EXERCISE DESCRIPTION
Copy out exactly the lines below that run from the one holding "Focus the Quantity input field" to the one holding "Click the 知识图谱 sidebar icon", keeping both of those lines and no others.

Excerpts from a dataset:
········

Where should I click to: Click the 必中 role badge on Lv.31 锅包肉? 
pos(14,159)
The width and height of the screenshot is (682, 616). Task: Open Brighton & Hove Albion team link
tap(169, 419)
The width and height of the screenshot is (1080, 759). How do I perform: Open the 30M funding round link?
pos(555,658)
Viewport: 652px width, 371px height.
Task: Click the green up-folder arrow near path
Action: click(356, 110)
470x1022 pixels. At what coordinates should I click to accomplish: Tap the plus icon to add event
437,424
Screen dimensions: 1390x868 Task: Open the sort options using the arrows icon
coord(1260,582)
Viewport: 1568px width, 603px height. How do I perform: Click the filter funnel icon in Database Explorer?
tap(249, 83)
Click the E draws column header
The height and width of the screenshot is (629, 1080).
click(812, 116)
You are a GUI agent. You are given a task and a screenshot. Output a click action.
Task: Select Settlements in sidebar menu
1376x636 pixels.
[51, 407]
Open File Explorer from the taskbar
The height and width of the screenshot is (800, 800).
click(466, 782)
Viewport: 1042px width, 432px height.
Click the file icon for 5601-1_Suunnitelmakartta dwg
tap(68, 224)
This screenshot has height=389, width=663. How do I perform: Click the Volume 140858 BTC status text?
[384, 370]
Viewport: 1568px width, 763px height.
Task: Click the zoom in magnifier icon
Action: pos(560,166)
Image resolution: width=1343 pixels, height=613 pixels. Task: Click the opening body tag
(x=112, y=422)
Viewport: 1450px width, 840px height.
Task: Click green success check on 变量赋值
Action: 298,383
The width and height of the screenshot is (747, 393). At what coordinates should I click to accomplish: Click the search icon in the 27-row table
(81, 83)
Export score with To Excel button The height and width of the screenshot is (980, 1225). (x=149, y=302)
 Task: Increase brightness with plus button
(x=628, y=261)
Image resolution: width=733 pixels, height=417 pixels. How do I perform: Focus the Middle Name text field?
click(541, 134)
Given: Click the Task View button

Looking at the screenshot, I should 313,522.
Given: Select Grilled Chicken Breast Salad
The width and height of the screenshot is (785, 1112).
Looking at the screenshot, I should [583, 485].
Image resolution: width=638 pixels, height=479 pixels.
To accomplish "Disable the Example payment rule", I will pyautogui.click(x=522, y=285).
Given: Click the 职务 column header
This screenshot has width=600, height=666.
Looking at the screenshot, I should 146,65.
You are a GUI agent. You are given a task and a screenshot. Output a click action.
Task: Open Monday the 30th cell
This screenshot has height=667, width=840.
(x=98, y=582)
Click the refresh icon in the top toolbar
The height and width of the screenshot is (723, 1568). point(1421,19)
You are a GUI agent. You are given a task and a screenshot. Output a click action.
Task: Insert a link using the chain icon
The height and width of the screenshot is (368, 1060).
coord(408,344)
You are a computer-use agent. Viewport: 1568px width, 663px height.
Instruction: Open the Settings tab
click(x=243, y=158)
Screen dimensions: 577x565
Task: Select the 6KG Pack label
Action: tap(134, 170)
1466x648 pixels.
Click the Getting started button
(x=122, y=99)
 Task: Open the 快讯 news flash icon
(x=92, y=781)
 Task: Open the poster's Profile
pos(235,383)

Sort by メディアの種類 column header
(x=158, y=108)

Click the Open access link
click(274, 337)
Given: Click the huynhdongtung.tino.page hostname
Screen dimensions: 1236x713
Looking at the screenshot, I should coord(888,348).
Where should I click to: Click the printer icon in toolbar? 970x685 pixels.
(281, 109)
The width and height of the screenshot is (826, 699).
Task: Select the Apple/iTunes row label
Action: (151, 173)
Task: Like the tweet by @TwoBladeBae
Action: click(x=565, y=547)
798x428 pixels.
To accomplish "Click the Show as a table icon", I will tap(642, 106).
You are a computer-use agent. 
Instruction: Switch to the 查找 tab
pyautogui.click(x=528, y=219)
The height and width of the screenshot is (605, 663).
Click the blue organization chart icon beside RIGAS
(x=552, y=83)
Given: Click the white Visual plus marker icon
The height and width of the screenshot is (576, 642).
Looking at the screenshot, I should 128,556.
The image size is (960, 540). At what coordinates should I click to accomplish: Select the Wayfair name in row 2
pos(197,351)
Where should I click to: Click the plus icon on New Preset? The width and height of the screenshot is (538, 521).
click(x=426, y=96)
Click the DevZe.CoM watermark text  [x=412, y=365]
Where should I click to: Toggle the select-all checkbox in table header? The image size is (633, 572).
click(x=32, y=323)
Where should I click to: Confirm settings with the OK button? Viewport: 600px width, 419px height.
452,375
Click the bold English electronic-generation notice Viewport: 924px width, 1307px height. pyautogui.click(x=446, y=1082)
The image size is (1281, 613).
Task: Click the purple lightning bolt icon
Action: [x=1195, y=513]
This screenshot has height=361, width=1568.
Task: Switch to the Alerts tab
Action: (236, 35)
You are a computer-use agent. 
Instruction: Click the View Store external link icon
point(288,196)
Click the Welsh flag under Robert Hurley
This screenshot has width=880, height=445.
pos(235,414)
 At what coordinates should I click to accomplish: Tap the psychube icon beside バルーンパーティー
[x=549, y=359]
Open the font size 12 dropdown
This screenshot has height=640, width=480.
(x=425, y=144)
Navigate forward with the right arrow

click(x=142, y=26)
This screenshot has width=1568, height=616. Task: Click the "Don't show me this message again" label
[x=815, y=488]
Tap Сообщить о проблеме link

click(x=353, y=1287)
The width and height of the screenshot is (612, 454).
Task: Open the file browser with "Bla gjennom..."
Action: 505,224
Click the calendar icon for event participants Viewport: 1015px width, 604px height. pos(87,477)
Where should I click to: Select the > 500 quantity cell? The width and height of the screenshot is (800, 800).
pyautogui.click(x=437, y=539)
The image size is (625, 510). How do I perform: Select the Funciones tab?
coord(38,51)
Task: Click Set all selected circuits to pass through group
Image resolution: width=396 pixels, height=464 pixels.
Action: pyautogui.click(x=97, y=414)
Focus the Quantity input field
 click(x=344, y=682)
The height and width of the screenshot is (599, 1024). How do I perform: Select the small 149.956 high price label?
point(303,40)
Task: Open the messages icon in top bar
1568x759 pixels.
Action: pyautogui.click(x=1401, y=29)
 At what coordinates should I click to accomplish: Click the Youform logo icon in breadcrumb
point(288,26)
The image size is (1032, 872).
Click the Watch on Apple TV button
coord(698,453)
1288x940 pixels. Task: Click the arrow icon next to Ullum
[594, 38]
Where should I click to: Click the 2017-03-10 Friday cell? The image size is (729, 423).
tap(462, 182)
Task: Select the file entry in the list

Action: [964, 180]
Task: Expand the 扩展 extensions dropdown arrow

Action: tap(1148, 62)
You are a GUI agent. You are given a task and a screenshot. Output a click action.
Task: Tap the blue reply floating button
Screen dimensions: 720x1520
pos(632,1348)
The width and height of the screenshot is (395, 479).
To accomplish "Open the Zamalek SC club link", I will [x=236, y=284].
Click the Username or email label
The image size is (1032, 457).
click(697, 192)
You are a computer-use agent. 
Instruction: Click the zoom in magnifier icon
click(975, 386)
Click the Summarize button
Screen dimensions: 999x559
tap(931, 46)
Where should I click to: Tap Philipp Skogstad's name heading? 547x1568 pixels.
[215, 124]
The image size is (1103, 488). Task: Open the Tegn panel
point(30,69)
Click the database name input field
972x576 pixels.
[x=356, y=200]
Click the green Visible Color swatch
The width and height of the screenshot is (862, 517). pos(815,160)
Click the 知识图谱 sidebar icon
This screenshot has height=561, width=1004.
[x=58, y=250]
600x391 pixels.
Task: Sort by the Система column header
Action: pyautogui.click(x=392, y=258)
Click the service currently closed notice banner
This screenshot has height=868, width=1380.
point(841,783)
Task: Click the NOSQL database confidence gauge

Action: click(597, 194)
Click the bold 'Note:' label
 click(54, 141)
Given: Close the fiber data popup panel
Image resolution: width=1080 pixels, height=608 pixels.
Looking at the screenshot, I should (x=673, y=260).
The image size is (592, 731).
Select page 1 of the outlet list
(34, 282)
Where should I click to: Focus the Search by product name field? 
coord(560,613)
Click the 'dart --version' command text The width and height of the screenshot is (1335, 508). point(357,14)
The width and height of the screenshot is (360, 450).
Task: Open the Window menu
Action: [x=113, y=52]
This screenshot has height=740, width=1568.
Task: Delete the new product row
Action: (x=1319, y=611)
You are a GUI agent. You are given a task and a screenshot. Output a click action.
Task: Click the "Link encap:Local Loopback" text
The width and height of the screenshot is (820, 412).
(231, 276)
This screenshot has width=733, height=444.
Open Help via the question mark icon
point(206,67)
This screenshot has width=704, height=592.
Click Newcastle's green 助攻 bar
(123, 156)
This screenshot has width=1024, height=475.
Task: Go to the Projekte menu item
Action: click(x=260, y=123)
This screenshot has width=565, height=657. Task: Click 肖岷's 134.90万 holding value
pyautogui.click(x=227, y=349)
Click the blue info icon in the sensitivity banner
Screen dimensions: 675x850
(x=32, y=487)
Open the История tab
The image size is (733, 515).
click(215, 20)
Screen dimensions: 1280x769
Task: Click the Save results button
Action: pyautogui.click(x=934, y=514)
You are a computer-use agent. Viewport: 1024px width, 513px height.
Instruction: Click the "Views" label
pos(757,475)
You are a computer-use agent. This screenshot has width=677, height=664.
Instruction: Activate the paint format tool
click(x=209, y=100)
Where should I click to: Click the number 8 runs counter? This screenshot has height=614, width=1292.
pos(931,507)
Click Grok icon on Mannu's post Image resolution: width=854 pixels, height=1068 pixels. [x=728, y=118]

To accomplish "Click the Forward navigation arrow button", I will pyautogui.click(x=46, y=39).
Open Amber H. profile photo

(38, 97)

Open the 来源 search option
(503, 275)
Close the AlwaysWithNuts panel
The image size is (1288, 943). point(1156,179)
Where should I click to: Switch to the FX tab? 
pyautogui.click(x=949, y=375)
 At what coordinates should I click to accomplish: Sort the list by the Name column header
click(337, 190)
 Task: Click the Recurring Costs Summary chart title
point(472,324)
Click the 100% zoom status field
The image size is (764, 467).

········

ANSWER
Focus the Quantity input field
 click(x=344, y=682)
The height and width of the screenshot is (599, 1024). How do I perform: Select the small 149.956 high price label?
point(303,40)
Task: Open the messages icon in top bar
1568x759 pixels.
Action: pyautogui.click(x=1401, y=29)
 At what coordinates should I click to accomplish: Click the Youform logo icon in breadcrumb
point(288,26)
The image size is (1032, 872).
Click the Watch on Apple TV button
coord(698,453)
1288x940 pixels. Task: Click the arrow icon next to Ullum
[594, 38]
Where should I click to: Click the 2017-03-10 Friday cell? The image size is (729, 423).
tap(462, 182)
Task: Select the file entry in the list

Action: [964, 180]
Task: Expand the 扩展 extensions dropdown arrow

Action: tap(1148, 62)
You are a GUI agent. You are given a task and a screenshot. Output a click action.
Task: Tap the blue reply floating button
Screen dimensions: 720x1520
pos(632,1348)
The width and height of the screenshot is (395, 479).
To accomplish "Open the Zamalek SC club link", I will [x=236, y=284].
Click the Username or email label
The image size is (1032, 457).
click(697, 192)
You are a computer-use agent. 
Instruction: Click the zoom in magnifier icon
click(975, 386)
Click the Summarize button
Screen dimensions: 999x559
tap(931, 46)
Where should I click to: Tap Philipp Skogstad's name heading? 547x1568 pixels.
[215, 124]
The image size is (1103, 488). Task: Open the Tegn panel
point(30,69)
Click the database name input field
972x576 pixels.
[x=356, y=200]
Click the green Visible Color swatch
The width and height of the screenshot is (862, 517). pos(815,160)
Click the 知识图谱 sidebar icon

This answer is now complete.